**What you are asked to do:** I need the lines below from the one with "03/06/2024 (705, 1350)" down to the one with "Email (740, 2166)" reproduced exactly, both ends included, and nothing else.

**Input data:**
________

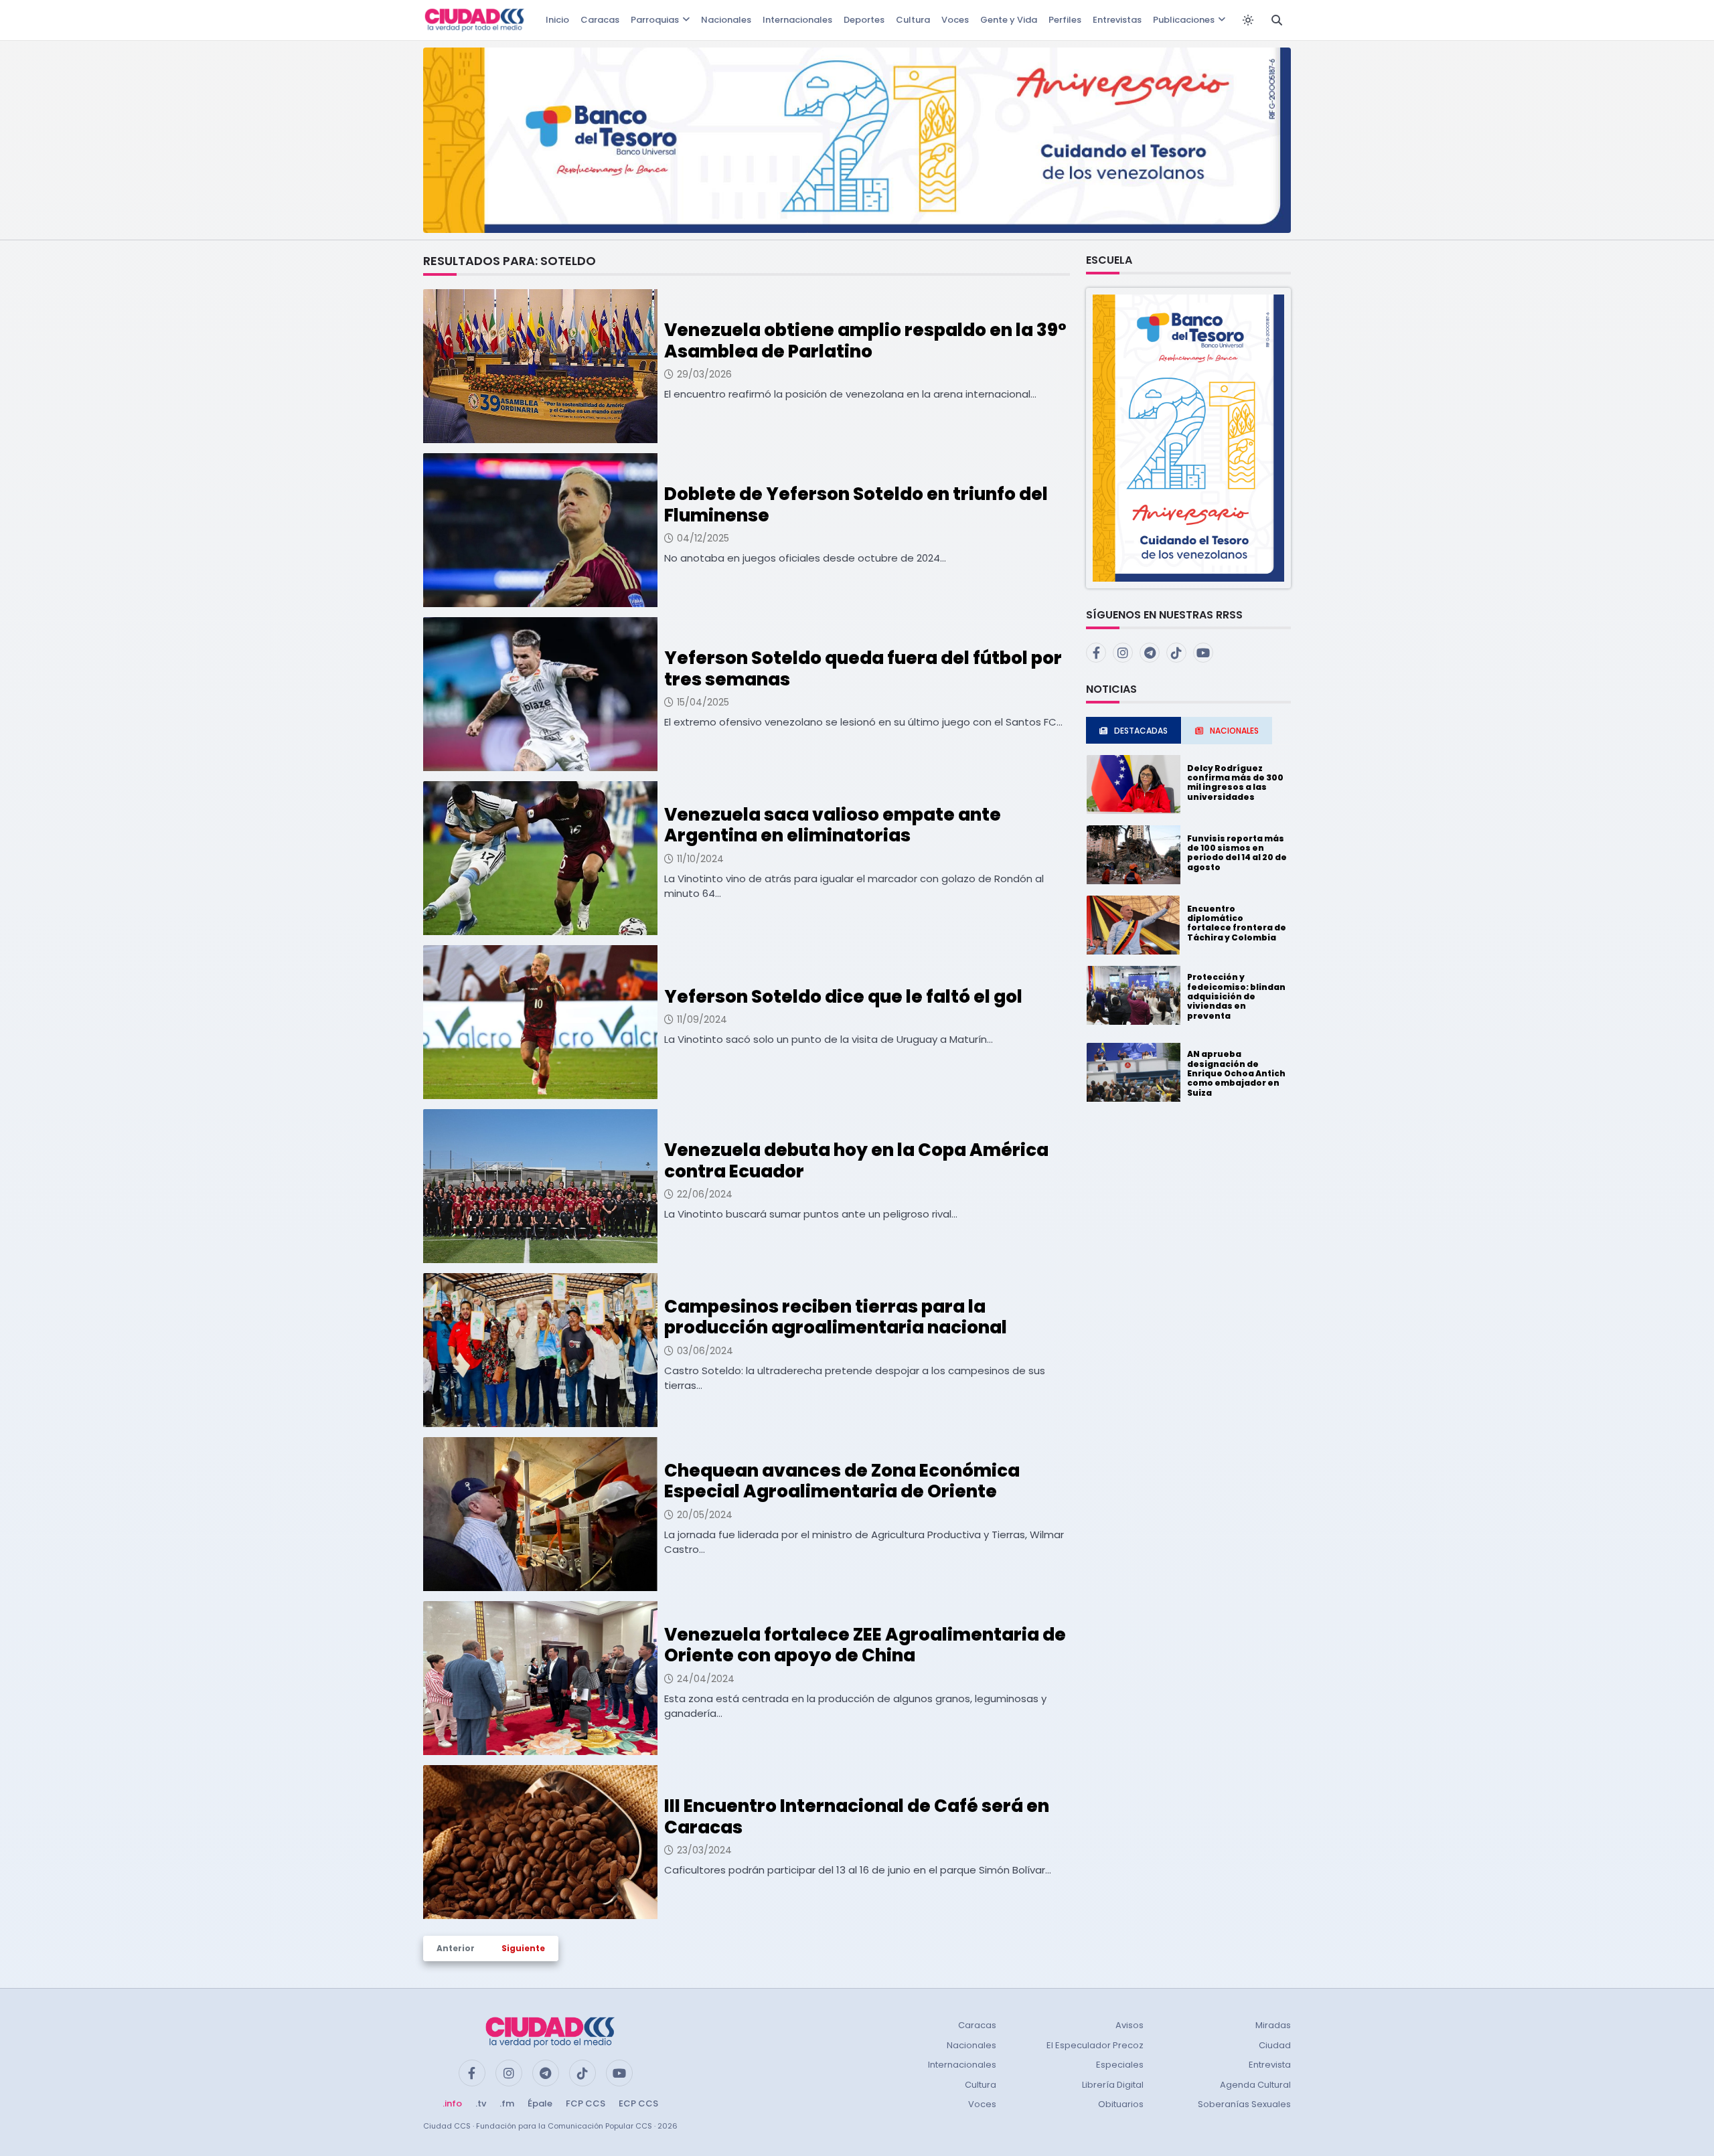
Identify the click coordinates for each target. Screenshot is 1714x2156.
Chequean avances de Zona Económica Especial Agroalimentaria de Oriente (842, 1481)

________

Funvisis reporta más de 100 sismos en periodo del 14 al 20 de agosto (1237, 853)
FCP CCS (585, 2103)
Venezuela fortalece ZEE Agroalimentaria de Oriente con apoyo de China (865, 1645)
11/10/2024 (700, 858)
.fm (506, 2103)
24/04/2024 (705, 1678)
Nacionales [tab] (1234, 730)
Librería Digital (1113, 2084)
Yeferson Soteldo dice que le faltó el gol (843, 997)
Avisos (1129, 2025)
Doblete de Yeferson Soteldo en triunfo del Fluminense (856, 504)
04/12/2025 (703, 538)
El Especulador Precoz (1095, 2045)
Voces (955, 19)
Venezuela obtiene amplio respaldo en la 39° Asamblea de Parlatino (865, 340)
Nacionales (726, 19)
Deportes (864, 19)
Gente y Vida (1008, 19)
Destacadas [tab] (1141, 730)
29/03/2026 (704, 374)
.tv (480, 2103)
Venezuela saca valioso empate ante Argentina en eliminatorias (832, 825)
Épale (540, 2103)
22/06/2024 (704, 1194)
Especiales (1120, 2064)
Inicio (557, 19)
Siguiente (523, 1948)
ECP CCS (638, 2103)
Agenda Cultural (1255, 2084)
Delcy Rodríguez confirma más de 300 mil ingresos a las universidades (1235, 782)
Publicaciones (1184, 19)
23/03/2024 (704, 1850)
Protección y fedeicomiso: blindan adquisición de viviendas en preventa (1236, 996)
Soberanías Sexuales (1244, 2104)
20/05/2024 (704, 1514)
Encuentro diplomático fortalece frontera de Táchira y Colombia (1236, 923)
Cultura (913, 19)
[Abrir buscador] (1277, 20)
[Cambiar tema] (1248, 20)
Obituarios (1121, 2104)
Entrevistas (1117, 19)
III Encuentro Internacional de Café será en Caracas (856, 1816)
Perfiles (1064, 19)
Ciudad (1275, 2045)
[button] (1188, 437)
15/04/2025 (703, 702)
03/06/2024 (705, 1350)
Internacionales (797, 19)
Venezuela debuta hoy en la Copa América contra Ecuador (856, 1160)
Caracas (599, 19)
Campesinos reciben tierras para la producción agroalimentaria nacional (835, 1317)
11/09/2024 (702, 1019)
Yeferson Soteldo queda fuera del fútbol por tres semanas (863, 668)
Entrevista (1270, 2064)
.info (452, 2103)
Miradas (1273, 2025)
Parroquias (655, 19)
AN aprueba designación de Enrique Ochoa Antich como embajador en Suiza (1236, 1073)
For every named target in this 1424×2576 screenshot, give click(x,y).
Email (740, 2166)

________

**Answer area:**
03/06/2024 (705, 1350)
Internacionales (797, 19)
Venezuela debuta hoy en la Copa América contra Ecuador (856, 1160)
Caracas (599, 19)
Campesinos reciben tierras para la producción agroalimentaria nacional (835, 1317)
11/09/2024 (702, 1019)
Yeferson Soteldo queda fuera del fútbol por tres semanas (863, 668)
Entrevista (1270, 2064)
.info (452, 2103)
Miradas (1273, 2025)
Parroquias (655, 19)
AN aprueba designación de Enrique Ochoa Antich como embajador en Suiza (1236, 1073)
For every named target in this 1424×2576 screenshot, give click(x,y).
Email (740, 2166)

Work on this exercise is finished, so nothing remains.